Excerto do texto:
===============

Os números: a sua frieza pode ser subjetiva!

A Saúde é sempre terreno fértil para discussões políticas, mas nunca podemos esquecer os dados da OMS que referem um desperdício de 20 a 40% na Saúde. Isto, sim, é grave e tem de ser denunciado!

Isto dos números é algo que pode ser bem tramado ou abençoado, consoante a perspetiva. Quando são a nosso favor, olhamos para eles com segurança, com autoridade e nunca admitimos questionamentos sobre os mesmos, sobretudo análises que prejudiquem a sua proclamada objetividade. Se forem contra nós, a perspetiva tem de considerar outras realidades, essas sim positivas e a leitura negativa não é tolerada.

O Governo nestas coisas é mestre, como se viu com Centeno e o hábil manuseamento dos seus feitos, esquecendo investimentos e cativações. A sua poderosa central de comunicação, com assessorias pessoais, inclusive, garante a mensagem consistente, uma linguagem única desde qualquer ministro até ao seu assessor mais recatado. Ultimamente, até julgo que a mensagem sobe mesmo até Marcelo em matérias consideradas sensíveis para garantir a unicidade de pensamento.

Por exemplo, Augusto Santos Silva soltou intempestivamente umas bravatas sobre retaliação a países que não abrem a fronteira a portugueses. Declaração hostil, rapidamente ‘escondida’ porque apenas veio aumentar o ruído causado por uma leitura perversa de países como a Áustria ou Dinamarca, só por causa da covid atingir em Portugal, nas últimas semanas, valores acima de 20 contágios por 100 mil habitantes. Então, relembraram logo os comunicadores, ninguém quer saber dos outros indicadores bastante positivos como testes realizados, etc.?

Outro exemplo, o novel ministro das Finanças, pessoa de cariz técnico e não político, logo teve de fazer uma incursão pela política na área da Saúde, ao proclamar que o Governo de Passos Coelho reduziu em cerca de 1000 milhões a despesa nessa área. Era Paulo Macedo o ministro na altura, o mesmo que fez o melhor trabalho de que há memória na Direção-Geral dos Impostos. Mas nem isto o tolheu, com a ferroada dada no Governo anterior.
Bastava consultar o livro Politicas da Saúde 2011/15. Daria trabalho ler as mais de 300 páginas, mas comprova que nem toda a redução da despesa pública é má. Permanece ignorado, estranhamente até pelo PSD que o podia aproveitar para fazer oposição e comparar com as políticas atuais. Haveria que relembrar (e Leão deve saber) que houve diversas medidas que contribuíram fortemente para a redução da despesa pública como o combate às fraudes, a aposta nos genéricos e a redução significativa dos preços dos medicamentos (com reflexos positivos para os utentes e com sacrifício das margens das farmácias e farmacêuticas).

===============

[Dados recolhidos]
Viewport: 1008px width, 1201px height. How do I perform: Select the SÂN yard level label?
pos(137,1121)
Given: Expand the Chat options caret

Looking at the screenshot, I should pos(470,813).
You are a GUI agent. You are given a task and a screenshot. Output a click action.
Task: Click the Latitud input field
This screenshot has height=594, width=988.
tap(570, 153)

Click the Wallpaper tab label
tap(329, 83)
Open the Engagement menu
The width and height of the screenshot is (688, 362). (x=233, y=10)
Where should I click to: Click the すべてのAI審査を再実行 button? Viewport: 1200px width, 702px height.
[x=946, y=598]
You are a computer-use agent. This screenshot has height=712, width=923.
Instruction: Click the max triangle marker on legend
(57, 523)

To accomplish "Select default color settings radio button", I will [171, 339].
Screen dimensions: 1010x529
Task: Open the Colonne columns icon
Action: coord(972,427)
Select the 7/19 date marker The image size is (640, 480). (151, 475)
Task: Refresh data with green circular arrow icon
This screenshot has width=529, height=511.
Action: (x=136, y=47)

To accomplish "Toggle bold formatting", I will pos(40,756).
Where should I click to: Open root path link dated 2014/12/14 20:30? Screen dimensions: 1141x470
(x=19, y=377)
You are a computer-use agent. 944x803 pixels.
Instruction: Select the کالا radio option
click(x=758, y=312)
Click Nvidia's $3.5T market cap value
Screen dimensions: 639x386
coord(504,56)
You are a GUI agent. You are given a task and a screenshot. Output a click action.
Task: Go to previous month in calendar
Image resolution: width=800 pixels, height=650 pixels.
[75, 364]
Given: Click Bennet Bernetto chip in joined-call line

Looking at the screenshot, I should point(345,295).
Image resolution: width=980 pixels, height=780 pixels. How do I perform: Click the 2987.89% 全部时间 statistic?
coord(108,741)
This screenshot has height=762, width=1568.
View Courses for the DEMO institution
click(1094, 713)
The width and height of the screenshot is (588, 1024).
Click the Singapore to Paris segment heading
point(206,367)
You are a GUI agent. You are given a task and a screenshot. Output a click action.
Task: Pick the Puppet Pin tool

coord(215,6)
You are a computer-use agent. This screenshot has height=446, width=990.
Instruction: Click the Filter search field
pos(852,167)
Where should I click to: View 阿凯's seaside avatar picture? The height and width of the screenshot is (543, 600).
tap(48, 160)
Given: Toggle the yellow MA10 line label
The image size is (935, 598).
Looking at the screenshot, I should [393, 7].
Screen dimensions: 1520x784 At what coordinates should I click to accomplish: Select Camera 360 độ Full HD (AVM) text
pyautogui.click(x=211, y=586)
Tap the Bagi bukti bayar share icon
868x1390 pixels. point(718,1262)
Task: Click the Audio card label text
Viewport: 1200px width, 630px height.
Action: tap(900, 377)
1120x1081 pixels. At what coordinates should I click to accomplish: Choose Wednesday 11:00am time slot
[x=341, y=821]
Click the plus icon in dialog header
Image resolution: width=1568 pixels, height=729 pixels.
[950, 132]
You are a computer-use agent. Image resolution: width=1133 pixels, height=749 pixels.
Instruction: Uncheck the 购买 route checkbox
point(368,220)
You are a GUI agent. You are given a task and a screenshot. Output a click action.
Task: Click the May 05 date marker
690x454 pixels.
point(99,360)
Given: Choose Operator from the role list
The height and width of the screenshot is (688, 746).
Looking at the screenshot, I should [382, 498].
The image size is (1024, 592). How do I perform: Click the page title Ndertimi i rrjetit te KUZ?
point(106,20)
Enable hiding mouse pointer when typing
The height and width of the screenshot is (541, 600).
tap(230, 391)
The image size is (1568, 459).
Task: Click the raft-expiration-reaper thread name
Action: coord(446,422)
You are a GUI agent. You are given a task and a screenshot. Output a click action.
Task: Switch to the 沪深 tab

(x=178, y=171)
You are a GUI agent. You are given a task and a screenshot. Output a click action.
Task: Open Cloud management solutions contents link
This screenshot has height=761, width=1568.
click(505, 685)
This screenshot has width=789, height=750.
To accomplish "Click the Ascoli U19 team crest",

===============

Usando a informação:
a – De acordo com o texto sobre os números, por que razão foi rapidamente "escondida" a declaração de Augusto Santos Silva? Responda em uma a três frases.
b – Prossiga o texto sobre os números a partir da sua última frase.
As entradas não têm qualquer relação com o texto sobre os números.

Respostas por tarefa:
a – Foi "escondida" porque só veio aumentar o ruído causado pela leitura perversa de países como a Áustria ou a Dinamarca. Essa leitura devia-se apenas ao facto de a covid ter atingido em Portugal, nas últimas semanas, valores acima de 20 contágios por 100 mil habitantes.

b –
Mas também houve boa despesa, como o forte investimento em hospitais (Lamego, Beatriz Ângelo, Guarda, Abrantes) e o reforço das unidades de saúde familiar bem como nos tratamentos oncológicos. Podia ter sido feito mais qualquer coisa? Claro que sim. Uma área que carece de reforço seria a dos profissionais de Saúde em que escasseia a formação de médicos que tanta falta fazem.

Em suma, a Saúde é sempre terreno fértil para discussões políticas, mas nunca podemos esquecer os dados da OMS que referem um desperdício de 20 a 40% na Saúde. Isto, sim, é grave e tem de ser denunciado!

Podemos ir até à TAP, infelizmente presa fácil da pandemia como todas as companhias de aviação. O número dos despedimentos, a nível internacional, no setor da aviação, tolhe os afoitos. A recuperação é miragem perante a escassez de reservas, com a economia em teletrabalho e o turismo internacional a penar. O seu CEO, Antonoaldo Neves, solicitando simultaneamente o apoio urgente do Estado, referiu publicamente que o custo do lugar por km nas low cost é incomparavelmente mais baixo que na TAP. Sério? Então expliquem lá, perante estes números tramados, a viabilidade económica da TAP, porque bonitas folhas de cálculo todos sabemos fazer. 

P.S. 1 – alguém me explica porque a app ‘Stay Away Covid’ não sai dos gabinetes ministeriais? É para combater a realidade dos números tramados da proliferação de contágios ou só fazer de conta, confinando e desconfinando, consoante os números semanais?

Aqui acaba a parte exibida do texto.